[Instructions to follow]: Copy every line of the records below word for word, leaving out the pictures.

[Raw records]:
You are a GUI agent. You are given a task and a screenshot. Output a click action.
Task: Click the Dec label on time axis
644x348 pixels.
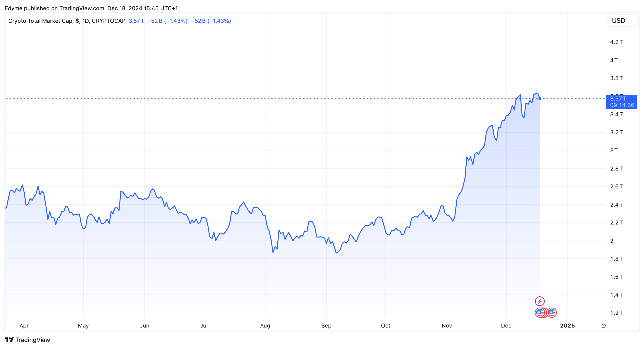[x=506, y=325]
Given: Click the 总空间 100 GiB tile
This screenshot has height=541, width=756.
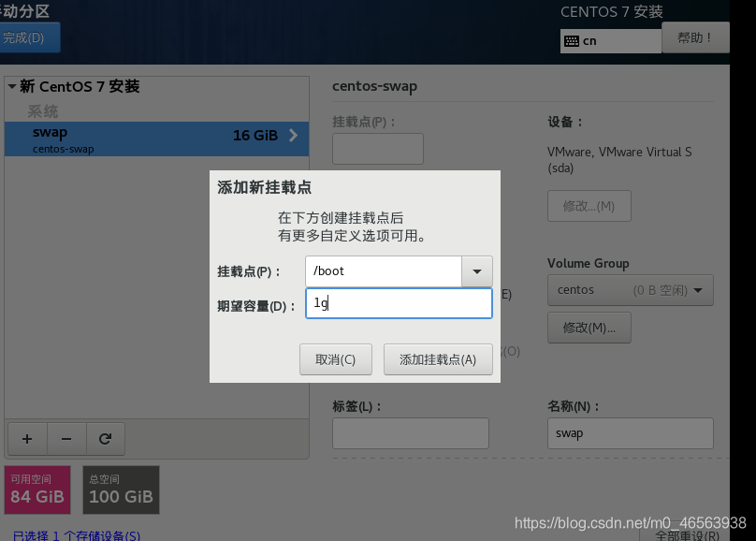Looking at the screenshot, I should (x=121, y=490).
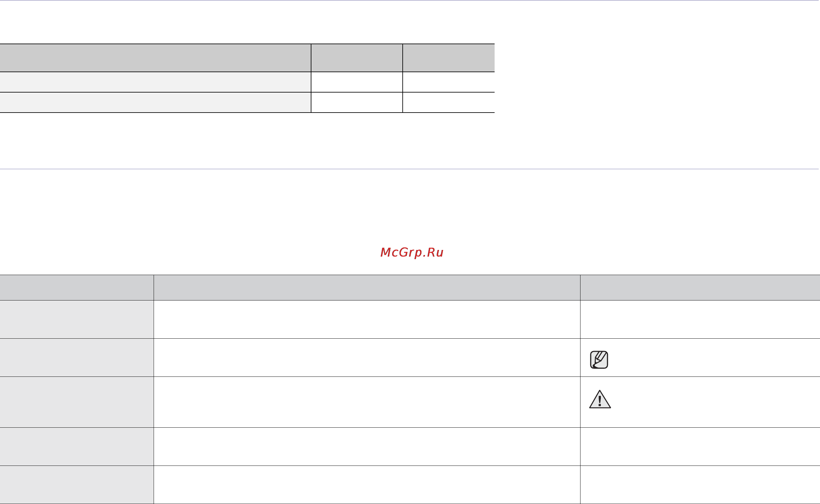The image size is (820, 504).
Task: Click the empty cell directly above the note icon cell
Action: tap(700, 319)
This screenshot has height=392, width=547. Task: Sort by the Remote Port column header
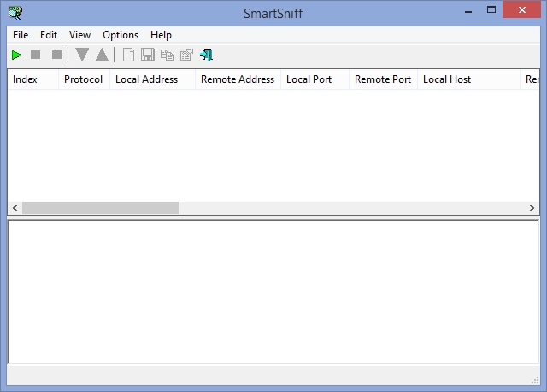click(x=383, y=79)
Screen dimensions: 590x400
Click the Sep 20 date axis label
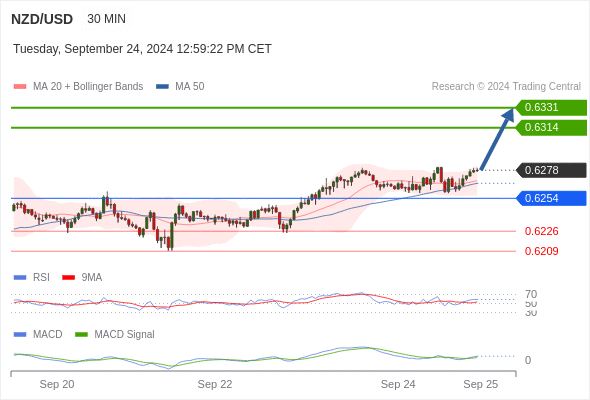tap(57, 384)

[Correct output]:
You are a GUI agent. You are given a task and a screenshot. Output a click action.
Task: Click the Dec label on time axis
644x348 pixels.
[x=506, y=325]
Given: Click the 总空间 100 GiB tile
This screenshot has height=541, width=756.
Looking at the screenshot, I should (x=121, y=490).
The image size is (820, 504).
Task: Click the empty cell directly above the note icon cell
Action: tap(700, 319)
This screenshot has height=392, width=547. Task: Sort by the Remote Port column header
click(x=383, y=79)
Screen dimensions: 590x400
Click the Sep 20 date axis label
tap(57, 384)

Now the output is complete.